◆ **Prompt**
Gather the lines from the material that contain "erdőtüzek".

◆ **Material provided**
=-=-=-=-=
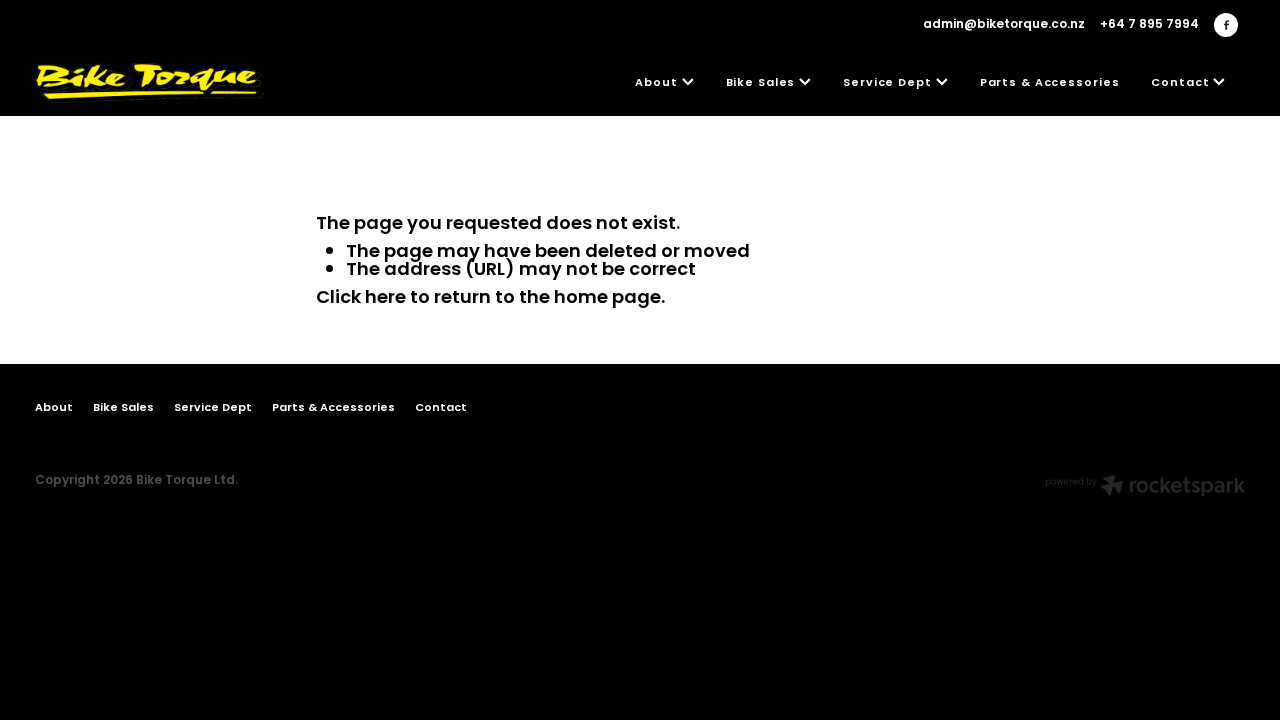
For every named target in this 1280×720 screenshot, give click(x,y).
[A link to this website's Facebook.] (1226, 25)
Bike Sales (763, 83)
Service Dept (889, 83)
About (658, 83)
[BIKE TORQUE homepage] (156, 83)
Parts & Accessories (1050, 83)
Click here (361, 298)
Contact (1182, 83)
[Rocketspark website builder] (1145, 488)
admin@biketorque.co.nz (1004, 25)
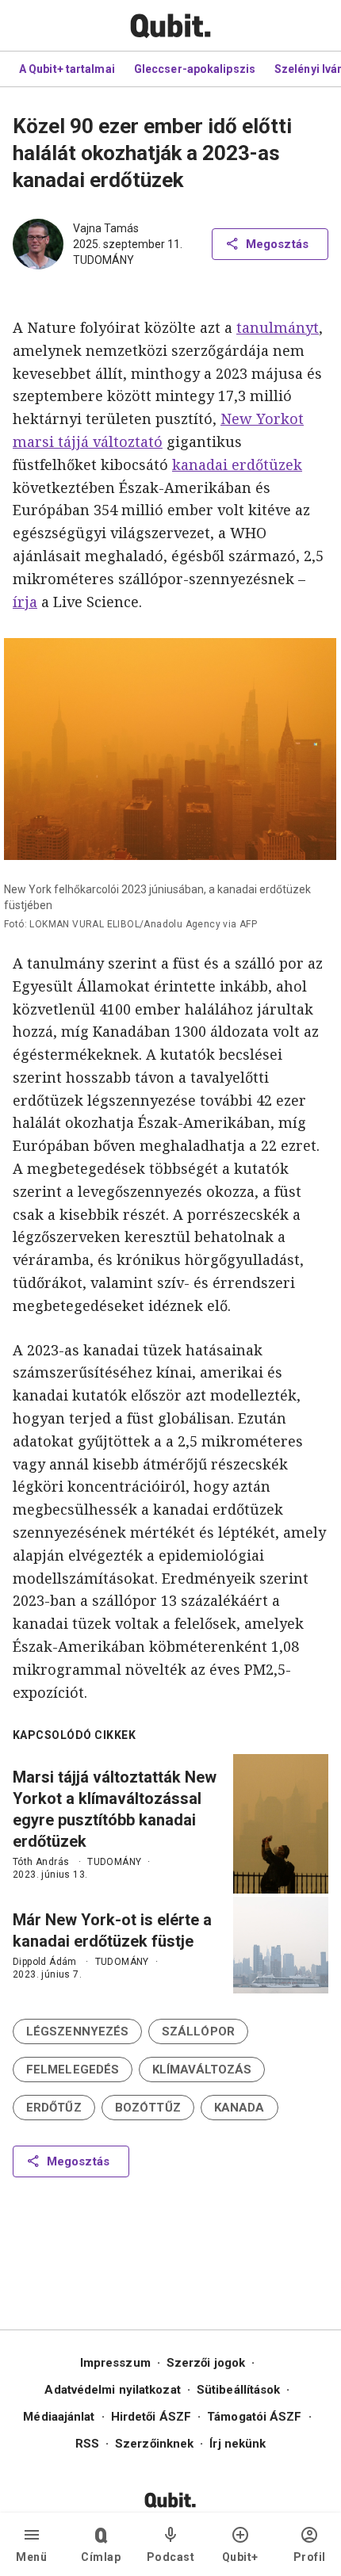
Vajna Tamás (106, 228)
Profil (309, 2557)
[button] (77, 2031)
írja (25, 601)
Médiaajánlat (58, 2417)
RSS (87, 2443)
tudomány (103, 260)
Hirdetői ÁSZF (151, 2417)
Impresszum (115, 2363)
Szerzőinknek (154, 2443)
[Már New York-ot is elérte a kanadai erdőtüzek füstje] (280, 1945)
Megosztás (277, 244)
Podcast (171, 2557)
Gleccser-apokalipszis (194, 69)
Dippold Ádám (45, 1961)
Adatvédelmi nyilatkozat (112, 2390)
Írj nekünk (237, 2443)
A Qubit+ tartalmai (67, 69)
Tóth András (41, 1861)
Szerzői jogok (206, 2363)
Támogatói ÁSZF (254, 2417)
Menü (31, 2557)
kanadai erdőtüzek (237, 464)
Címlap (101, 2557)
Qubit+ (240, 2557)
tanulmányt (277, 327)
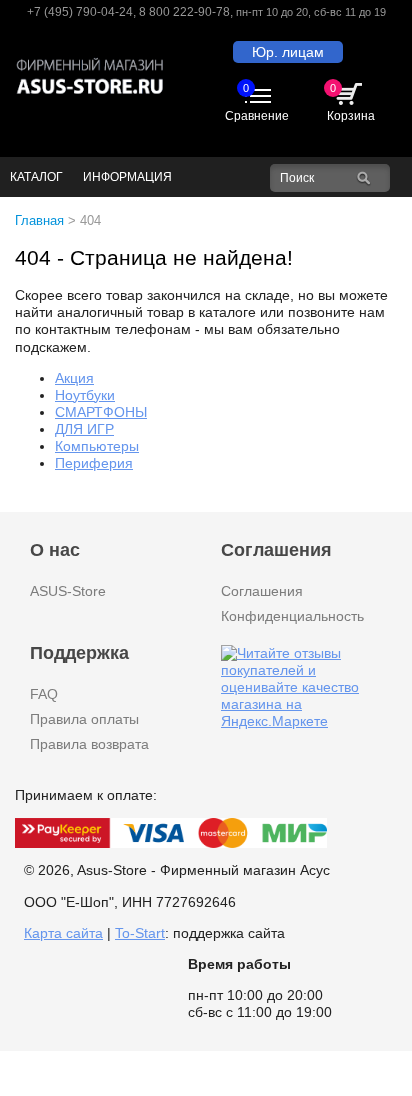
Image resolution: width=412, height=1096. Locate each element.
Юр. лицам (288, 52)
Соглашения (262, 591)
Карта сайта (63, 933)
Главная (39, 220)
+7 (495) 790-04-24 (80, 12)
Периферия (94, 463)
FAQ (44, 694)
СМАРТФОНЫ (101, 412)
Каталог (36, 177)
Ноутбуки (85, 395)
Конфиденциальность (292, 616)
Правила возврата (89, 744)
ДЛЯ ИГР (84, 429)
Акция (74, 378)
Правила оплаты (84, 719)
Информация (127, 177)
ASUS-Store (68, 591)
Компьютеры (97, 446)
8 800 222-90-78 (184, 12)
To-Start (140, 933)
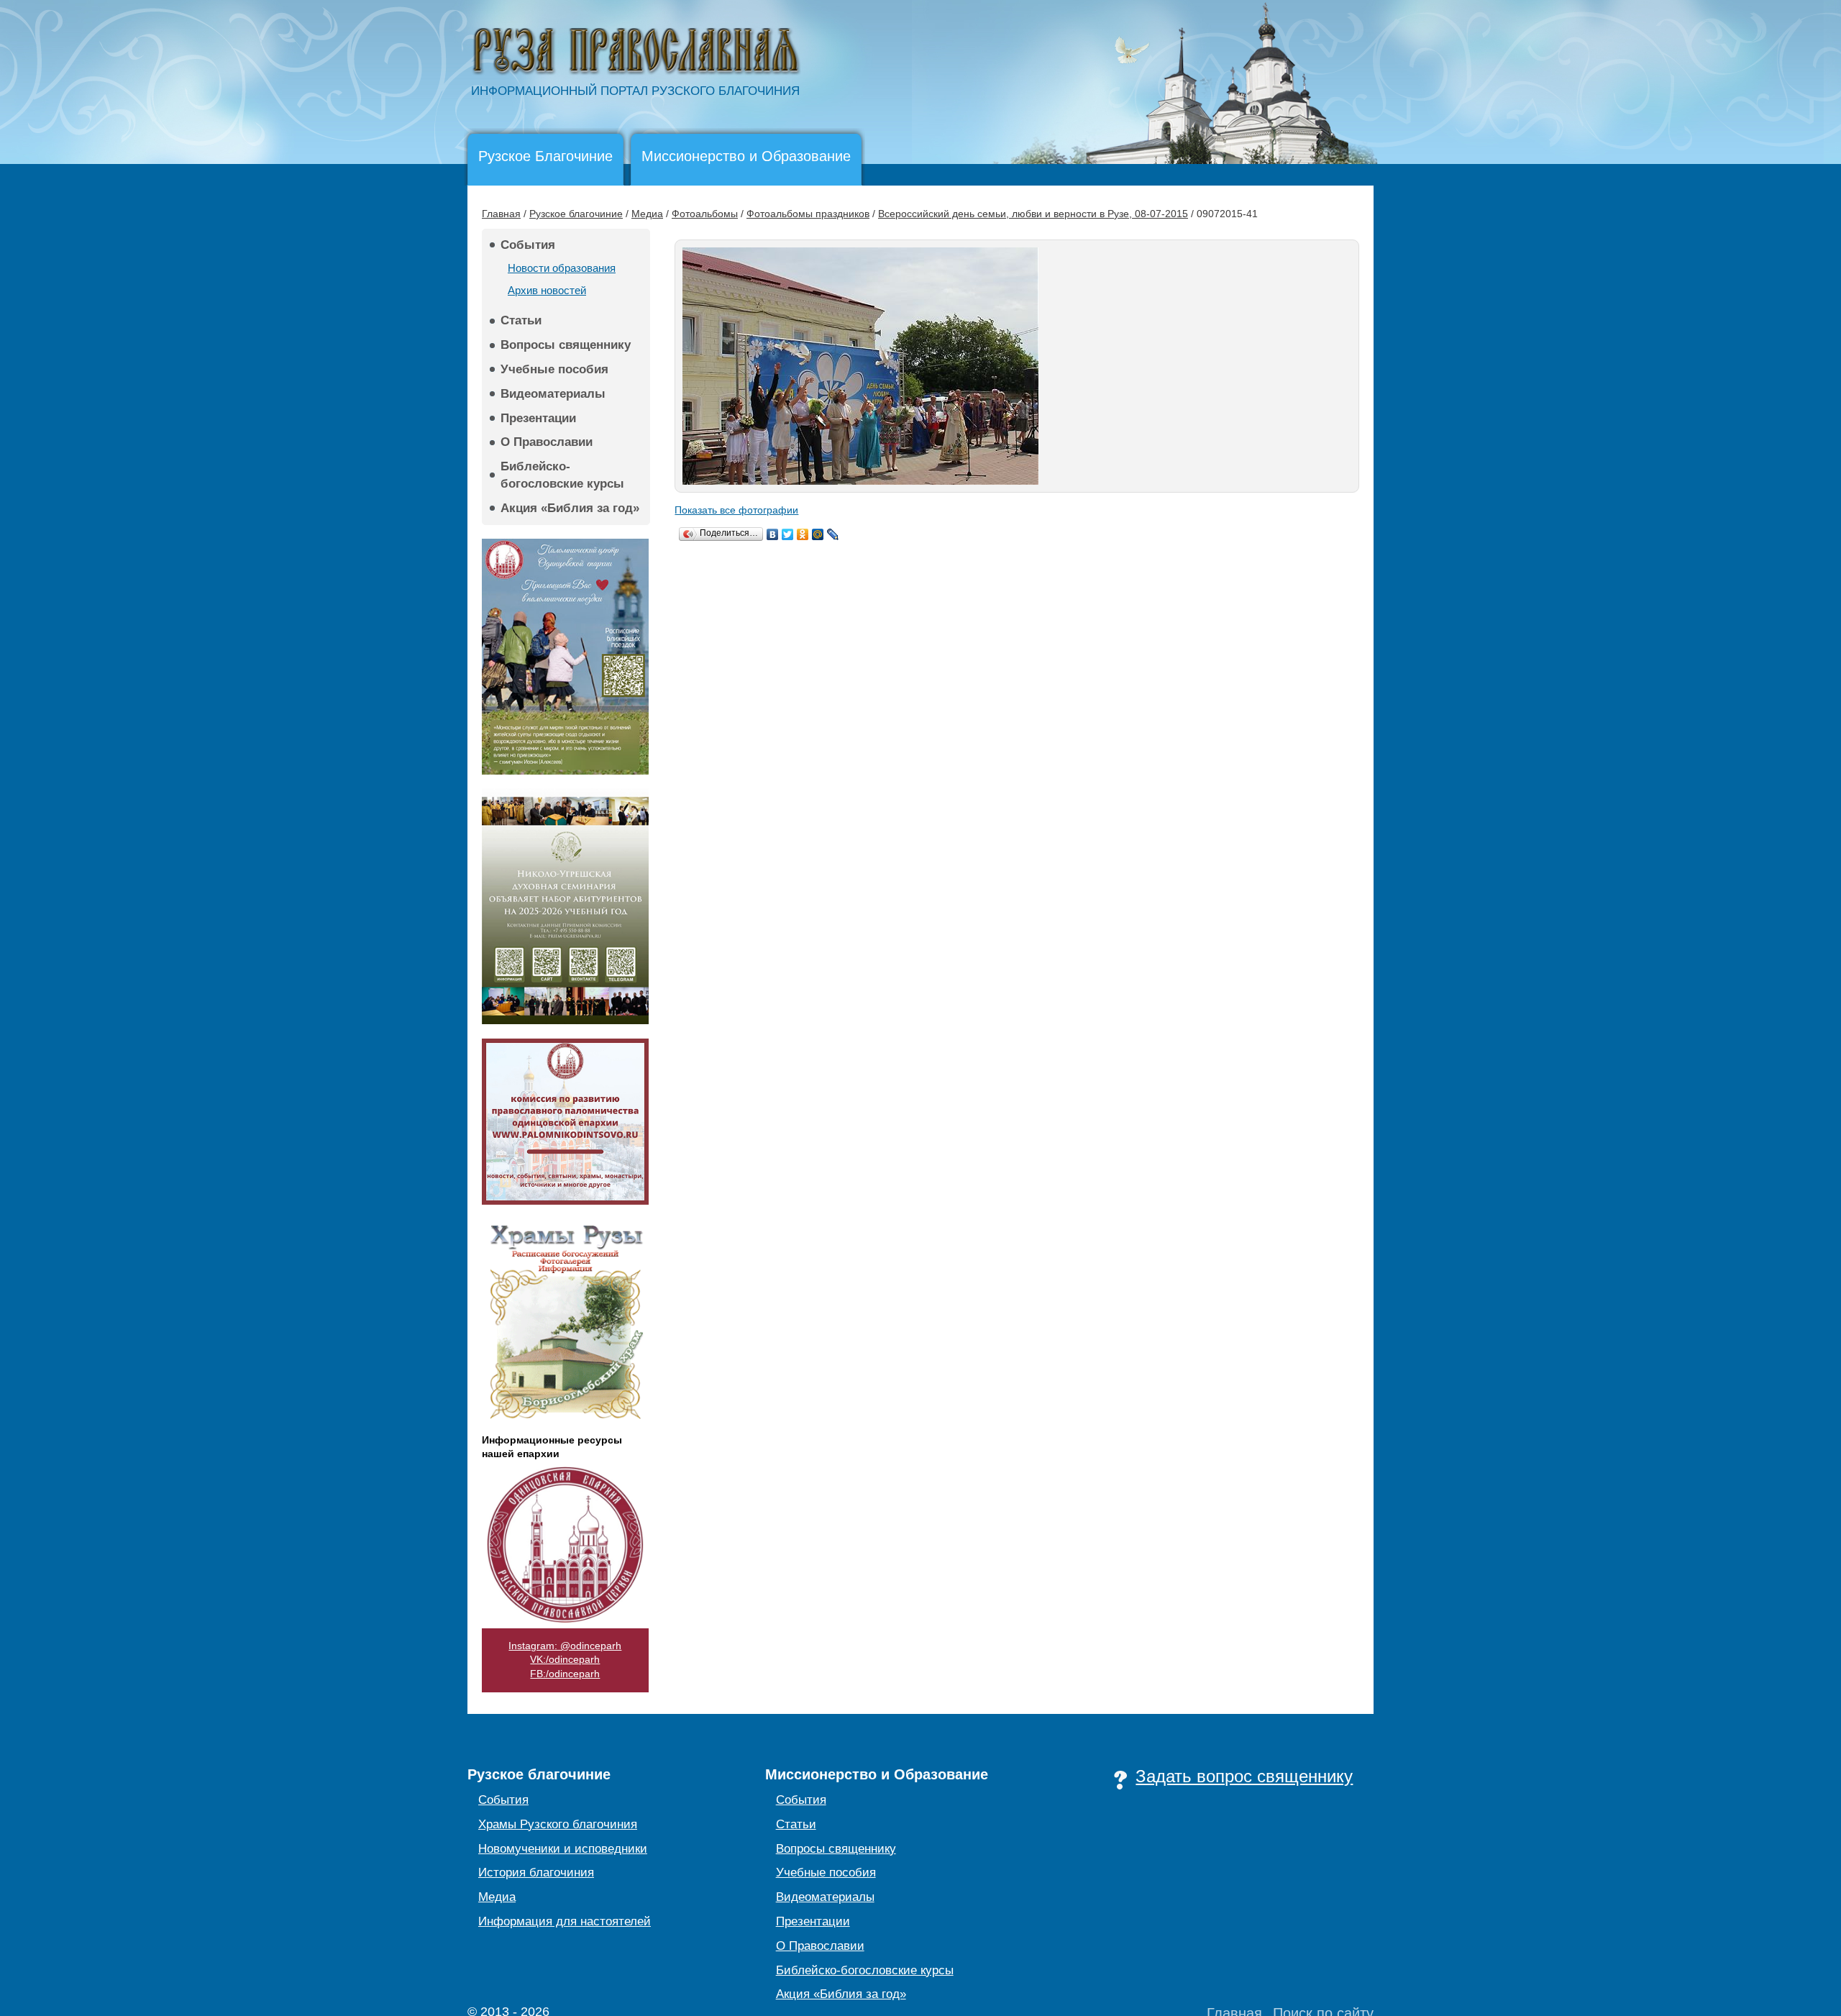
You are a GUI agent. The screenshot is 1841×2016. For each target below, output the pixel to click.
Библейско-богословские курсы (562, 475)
=-=-=-=-=
◆ **Answer space**
[Már New York-ot is elérte a kanadai erdőtüzek füstje] (280, 1945)
kanadai erdőtüzek (237, 464)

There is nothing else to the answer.